My mental health began to suffer, and that dreaded feeling of worthlessness started to creep in. Loneliness forced me to sit and not do anything and in turn meant I had to succumb to everything I had put to the back of my mind – the things I didn’t want to address. All the decisions I made (good and bad), my past relationships, my health, my dreams, and my ambitions were all brought to the forefront. I had only one choice and for the first time in my life I was forced to confront them.

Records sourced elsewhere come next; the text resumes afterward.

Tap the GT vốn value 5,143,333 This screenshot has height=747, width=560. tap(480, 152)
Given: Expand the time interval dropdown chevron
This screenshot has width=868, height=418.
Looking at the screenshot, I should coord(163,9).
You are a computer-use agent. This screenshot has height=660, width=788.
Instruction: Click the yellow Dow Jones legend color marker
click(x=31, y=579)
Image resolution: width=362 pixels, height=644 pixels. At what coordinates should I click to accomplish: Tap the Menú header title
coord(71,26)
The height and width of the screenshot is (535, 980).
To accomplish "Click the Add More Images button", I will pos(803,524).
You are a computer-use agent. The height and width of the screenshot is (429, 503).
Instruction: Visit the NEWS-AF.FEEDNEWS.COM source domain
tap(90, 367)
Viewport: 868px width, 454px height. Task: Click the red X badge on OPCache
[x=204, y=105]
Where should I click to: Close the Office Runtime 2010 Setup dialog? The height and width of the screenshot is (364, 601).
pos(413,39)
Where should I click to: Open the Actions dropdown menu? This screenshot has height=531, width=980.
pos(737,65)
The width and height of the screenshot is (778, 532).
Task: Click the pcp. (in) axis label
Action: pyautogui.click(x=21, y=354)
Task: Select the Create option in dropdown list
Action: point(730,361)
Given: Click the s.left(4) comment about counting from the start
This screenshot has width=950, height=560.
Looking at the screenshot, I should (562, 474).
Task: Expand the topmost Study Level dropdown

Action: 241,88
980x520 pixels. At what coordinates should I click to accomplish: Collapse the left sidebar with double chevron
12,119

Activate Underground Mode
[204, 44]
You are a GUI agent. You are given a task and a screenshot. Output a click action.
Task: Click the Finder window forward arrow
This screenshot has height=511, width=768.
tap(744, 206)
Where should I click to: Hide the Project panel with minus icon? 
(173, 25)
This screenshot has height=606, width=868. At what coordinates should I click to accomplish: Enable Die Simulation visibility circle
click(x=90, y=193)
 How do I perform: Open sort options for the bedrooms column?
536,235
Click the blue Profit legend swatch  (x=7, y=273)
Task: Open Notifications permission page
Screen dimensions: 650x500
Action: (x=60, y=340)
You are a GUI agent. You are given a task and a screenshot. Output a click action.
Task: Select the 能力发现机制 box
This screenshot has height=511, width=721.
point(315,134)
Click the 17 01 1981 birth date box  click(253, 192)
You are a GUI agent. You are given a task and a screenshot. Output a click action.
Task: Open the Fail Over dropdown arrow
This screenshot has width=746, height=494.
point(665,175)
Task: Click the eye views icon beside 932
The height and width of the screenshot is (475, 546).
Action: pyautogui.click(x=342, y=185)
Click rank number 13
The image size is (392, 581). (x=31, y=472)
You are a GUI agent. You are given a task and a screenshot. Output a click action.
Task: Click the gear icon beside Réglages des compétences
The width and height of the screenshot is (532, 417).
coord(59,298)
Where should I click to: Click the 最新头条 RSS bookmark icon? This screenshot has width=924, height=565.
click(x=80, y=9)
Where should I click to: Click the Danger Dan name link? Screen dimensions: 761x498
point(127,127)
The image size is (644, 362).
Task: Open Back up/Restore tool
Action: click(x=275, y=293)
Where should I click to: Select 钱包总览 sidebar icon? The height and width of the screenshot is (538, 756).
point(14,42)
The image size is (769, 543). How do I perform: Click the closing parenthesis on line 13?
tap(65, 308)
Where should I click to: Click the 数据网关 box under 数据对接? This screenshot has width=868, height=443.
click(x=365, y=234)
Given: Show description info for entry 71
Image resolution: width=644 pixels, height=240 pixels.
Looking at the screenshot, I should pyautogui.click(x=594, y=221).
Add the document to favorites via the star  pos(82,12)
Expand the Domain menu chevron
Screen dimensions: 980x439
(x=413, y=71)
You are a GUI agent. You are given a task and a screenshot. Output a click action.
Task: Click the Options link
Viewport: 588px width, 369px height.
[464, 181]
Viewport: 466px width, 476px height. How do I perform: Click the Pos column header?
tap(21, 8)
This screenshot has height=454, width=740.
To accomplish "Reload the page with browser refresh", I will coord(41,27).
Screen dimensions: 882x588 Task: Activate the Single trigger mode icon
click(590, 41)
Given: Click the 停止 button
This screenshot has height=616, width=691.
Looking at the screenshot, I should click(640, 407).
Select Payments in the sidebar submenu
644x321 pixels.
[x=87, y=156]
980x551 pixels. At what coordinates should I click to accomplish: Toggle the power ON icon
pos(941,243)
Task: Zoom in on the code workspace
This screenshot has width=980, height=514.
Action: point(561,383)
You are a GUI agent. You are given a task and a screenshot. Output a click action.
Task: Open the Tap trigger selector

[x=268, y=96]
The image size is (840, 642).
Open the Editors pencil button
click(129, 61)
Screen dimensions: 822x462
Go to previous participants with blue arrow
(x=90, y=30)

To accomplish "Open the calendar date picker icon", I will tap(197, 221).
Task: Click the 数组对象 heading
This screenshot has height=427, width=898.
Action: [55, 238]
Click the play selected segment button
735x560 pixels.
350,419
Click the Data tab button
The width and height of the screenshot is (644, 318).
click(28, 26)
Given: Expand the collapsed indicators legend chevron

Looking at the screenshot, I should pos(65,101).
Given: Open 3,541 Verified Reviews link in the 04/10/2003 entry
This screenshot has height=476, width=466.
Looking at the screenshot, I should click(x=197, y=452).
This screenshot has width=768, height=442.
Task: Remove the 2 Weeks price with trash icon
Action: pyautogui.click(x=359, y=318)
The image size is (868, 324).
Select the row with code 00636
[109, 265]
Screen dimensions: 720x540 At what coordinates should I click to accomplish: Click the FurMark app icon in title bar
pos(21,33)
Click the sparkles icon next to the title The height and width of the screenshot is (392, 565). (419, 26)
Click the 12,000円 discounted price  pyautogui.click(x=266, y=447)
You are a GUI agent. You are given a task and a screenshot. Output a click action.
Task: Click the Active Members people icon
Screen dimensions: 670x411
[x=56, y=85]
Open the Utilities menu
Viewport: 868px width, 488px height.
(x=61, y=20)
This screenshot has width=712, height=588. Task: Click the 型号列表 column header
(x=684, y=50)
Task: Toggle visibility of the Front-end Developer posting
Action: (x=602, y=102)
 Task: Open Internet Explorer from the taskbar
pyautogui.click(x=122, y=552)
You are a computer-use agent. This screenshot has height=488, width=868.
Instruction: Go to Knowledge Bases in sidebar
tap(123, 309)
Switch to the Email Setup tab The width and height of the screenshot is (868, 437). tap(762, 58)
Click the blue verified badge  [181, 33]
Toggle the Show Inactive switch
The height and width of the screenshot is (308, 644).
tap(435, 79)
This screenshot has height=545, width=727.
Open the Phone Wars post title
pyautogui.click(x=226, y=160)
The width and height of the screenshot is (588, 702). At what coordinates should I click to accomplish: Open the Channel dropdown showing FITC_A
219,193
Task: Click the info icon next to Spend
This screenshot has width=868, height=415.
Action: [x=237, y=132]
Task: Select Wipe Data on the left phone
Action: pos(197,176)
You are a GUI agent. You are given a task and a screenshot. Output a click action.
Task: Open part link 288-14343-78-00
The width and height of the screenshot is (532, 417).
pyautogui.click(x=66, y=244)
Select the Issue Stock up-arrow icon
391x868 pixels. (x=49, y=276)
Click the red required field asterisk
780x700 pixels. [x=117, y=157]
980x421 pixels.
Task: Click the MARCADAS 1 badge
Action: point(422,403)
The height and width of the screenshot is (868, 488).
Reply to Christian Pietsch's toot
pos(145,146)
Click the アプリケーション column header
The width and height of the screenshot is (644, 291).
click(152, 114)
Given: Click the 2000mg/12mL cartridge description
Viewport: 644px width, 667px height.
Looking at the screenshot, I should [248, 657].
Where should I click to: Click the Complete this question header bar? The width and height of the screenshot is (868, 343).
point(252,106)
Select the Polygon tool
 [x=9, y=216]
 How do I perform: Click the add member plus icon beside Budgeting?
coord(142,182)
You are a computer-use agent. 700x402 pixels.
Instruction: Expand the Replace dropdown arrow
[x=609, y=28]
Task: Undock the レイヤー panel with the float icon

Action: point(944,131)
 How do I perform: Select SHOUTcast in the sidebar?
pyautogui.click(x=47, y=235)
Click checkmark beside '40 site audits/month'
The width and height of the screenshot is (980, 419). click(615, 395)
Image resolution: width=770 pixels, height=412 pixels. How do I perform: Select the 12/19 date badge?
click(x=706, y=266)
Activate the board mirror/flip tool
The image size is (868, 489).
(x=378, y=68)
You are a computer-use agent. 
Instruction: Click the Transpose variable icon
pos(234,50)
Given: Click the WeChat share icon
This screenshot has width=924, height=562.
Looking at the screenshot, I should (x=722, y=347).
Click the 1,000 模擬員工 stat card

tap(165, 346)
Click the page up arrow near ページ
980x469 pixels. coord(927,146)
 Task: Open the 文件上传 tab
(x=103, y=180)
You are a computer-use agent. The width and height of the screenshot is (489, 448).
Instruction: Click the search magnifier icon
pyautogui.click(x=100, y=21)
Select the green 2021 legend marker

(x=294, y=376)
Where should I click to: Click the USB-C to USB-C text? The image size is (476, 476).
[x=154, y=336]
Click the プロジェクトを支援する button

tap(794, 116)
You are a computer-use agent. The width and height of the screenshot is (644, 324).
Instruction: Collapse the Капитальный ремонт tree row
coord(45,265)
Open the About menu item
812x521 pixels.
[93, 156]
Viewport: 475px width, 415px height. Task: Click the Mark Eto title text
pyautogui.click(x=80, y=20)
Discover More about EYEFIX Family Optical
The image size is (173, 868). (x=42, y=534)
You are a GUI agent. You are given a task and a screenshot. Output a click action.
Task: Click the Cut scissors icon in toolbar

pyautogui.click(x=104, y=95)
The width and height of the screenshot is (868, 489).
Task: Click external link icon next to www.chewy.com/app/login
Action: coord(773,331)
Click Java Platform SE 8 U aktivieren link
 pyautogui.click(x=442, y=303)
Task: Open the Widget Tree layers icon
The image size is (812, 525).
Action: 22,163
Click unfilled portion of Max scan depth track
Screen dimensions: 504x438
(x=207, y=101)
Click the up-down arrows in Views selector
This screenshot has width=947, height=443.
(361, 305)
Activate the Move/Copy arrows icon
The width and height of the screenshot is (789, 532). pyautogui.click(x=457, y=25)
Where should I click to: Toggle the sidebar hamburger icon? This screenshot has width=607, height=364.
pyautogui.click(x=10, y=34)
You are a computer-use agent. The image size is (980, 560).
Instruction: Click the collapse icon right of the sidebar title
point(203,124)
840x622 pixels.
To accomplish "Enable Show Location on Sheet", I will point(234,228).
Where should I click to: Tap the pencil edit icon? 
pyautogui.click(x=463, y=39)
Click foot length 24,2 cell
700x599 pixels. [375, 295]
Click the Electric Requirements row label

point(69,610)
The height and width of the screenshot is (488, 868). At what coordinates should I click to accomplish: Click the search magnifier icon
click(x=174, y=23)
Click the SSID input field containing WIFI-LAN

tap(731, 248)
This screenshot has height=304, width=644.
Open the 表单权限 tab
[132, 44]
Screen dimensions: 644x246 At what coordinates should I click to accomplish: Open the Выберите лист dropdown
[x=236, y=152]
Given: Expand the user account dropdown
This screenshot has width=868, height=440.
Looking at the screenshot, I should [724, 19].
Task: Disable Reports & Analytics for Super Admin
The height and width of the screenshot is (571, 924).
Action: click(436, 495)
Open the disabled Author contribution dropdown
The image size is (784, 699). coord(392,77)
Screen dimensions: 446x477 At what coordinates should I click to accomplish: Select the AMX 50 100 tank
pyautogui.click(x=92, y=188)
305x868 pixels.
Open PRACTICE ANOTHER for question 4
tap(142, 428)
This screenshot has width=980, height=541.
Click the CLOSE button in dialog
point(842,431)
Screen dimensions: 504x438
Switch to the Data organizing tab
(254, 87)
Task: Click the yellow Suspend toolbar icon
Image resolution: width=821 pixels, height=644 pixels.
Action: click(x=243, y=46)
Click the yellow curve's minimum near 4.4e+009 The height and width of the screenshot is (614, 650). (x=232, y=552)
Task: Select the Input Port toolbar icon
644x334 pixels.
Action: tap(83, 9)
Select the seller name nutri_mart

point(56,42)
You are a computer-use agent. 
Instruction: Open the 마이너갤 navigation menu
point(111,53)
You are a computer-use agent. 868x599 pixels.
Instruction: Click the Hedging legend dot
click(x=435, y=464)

Here’s what I learned in the last nine months:
- I can’t go back and change some of the disastrous decisions I made when I was younger. I am the only person responsible for my decisions and I had to be the one to live out the consequences of them. But if it weren’t for some of the terrible decisions, I wouldn’t be as resilient and as cliché as it sounds, where I am today.
- Be much kinder to myself. I realised that what I said in my head translated to what the world saw and that wasn’t always positive.
- Be appreciative. The last nine months made me take stock of my life, to sit back and look at how far I’ve come. Everything I’ve achieved and everything I’ve gained along the way.
- Animals are completely underrated. Without ‘Bailey the Dog‘ I would have felt a lot more lost. He kept some routine in my life and although he loves sleeping as much as I do, he made me get out of bed. He was also a great source of laughter and joy.
- I have always found letting go of things and people hard and I think this was a big contributor to my mental health problems. I realised that holding on to anger, hurt and regret was only hurting me and not the other person.
Through the battles to keep old habits at bay, battling old impulsive coping mechanisms, reflecting, and overcoming the past and present, I now realise something positive that came out of lockdown. I changed.
Life comes and goes – swings and roundabouts. Changes happen day in, day out. And sometimes, we are unaware of them in our daily lives, but sometimes, they are more noticeable. And sometimes, just sometimes, they change who we are.
Jemma Anderson is a mental health advocate.